PASSAGE TO READ:
## start
Our algorithm currently looks like

Get the user input.
Count the number of times the word shows up in a file.
Print the count of the word.

Boilerplate and Trivial Code

In this section, we're going to handle getting the user input, printing the count of the word, getting the file into our program, and reading the file line by line. Besides printing the count of the word, these tasks will show up commonly and you can normally knock them out quite quickly since little changes from project to project, which makes it Boilerplate Code. Printing the count of the word, however, is trivial since we just have to call printf with a simple format string.

Getting User Input

For now, let's focus on getting the user input. We can look through our list of tools we have in C (look above) and we find that the main function will allow us to get user input directly through its arguments, so we can just use it directly.

int main(int argc, char ** argv) {
    char * program_name = argv[0];
    char * file_name = argv[1];
    char * word = argv[2];
    // TODO: Count the number of times the word shows up in a file.
    // TODO: Print the count of the word.
    return 0;
}

Now you might notice a problem. What happens if the user doesn't provide us with at least three arguments? argv[0] always has to exist, but argv[1] and so on only exist if the user provides other arguments on the command line. We need to check that there are at least three arguments for the program to continue running, so let's add that check. Furthermore, if the user types the command in without the proper arguments, the general response is to print out a usage message showing the user how to use it, which we'll add too. We want to print to stderr, so we'll need to use fprintf or fputs and we'll need to include stdio.h.

#include <stdio.h>

int main(int argc, char ** argv) {
    if (3 > argc) {
        fprintf(stderr, "./word_counter file_name word_to_count\n");
        return -1;
    }
    char * program_name = argv[0];
    char * file_name = argv[1];
    char * word = argv[2];
    // TODO: Count the number of times the word shows up in a file.
    // TODO: Print the count of the word.
    return 0;
}

So now, we have the name of the file the user wants to run the program on in the variable file_name and the word the user wants to find in word.
## end
DATASET EXTRACT:
## start
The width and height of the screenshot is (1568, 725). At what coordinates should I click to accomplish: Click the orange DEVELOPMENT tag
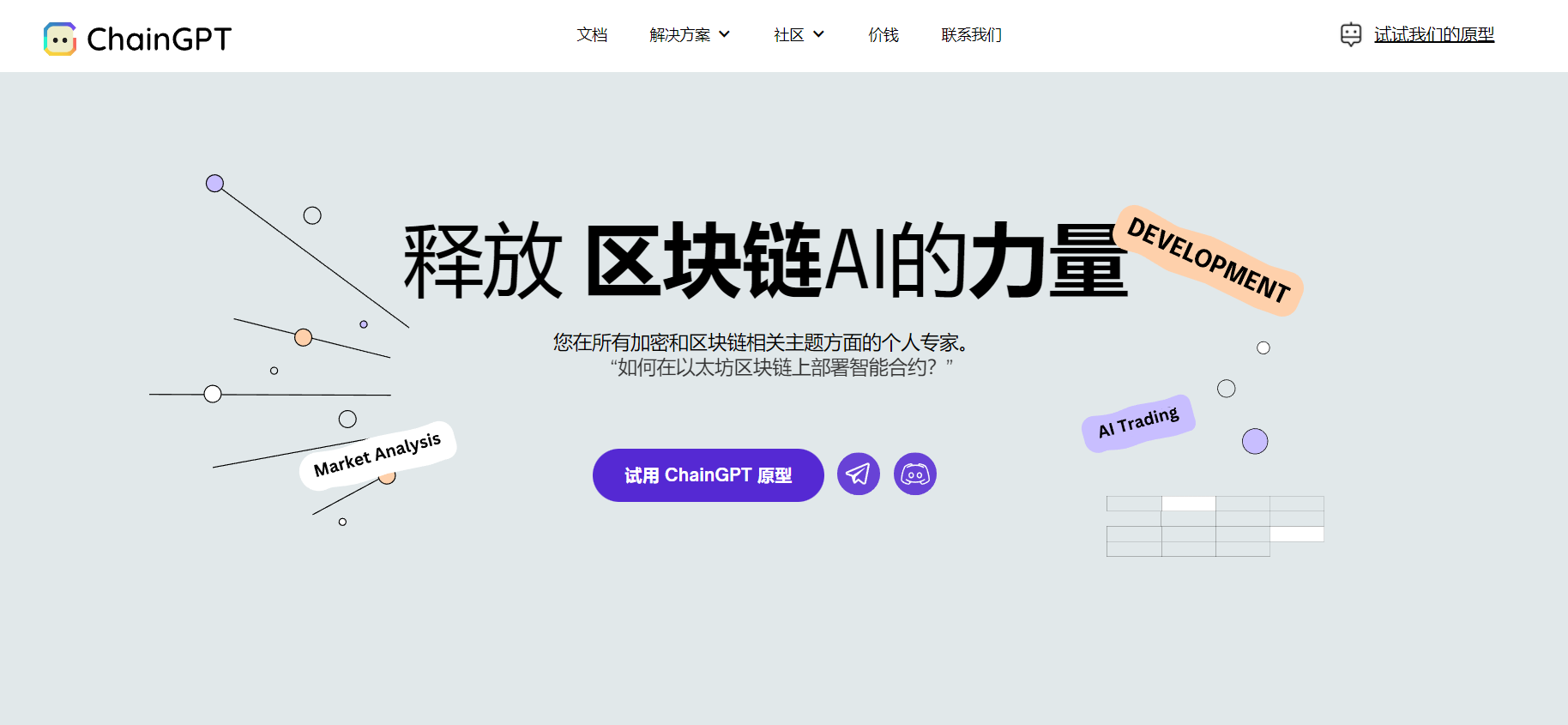(x=1208, y=260)
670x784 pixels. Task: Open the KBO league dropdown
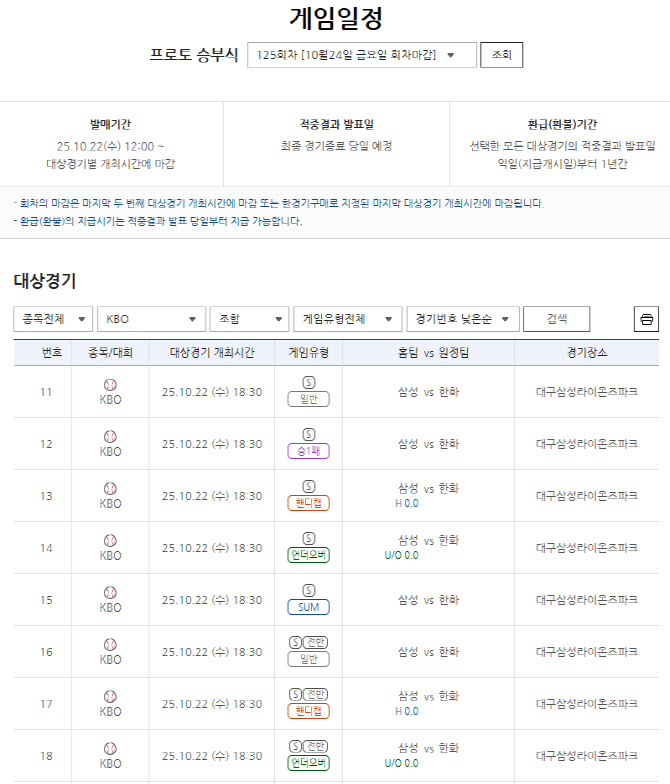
## end
PROBLEM: Write the next part of the tutorial on building a word counter in C, starting right after its final sentence.

EXPECTED OUTPUT:
Printing the Count

You might think it's a little weird that we skipped the part where we actually count the word, but it's easy enough that we can do it in a few lines. To print a number out to the screen, we can use printf and be done with it. Since we need to declare a variable before we can use it, we're going to declare unsigned int count = 0; before we calculate the count of the word.

#include <stdio.h>

int main(int argc, char ** argv) {
    if (3 > argc) {
        fprintf(stderr, "./word_counter file_name word_to_count\n");
        return -1;
    }
    char * program_name = argv[0];
    char * file_name = argv[1];
    char * word = argv[2];
    unsigned int count = 0;
    // TODO: Count the number of times the word shows up in a file.
    printf("%d\n", count);
    return 0;
}

Count How Often the Word Shows up in the File

Now we're going to get into some of the heavy lifting. Here's how I'm thinking we break down this part of the algorithm:

Get the file into our C program in some way that we can interact with it.
Read the file line by line (since that's how you normally read files).
For each line, get the count of the word and add it to the total count.

Let's work with this and see what happens.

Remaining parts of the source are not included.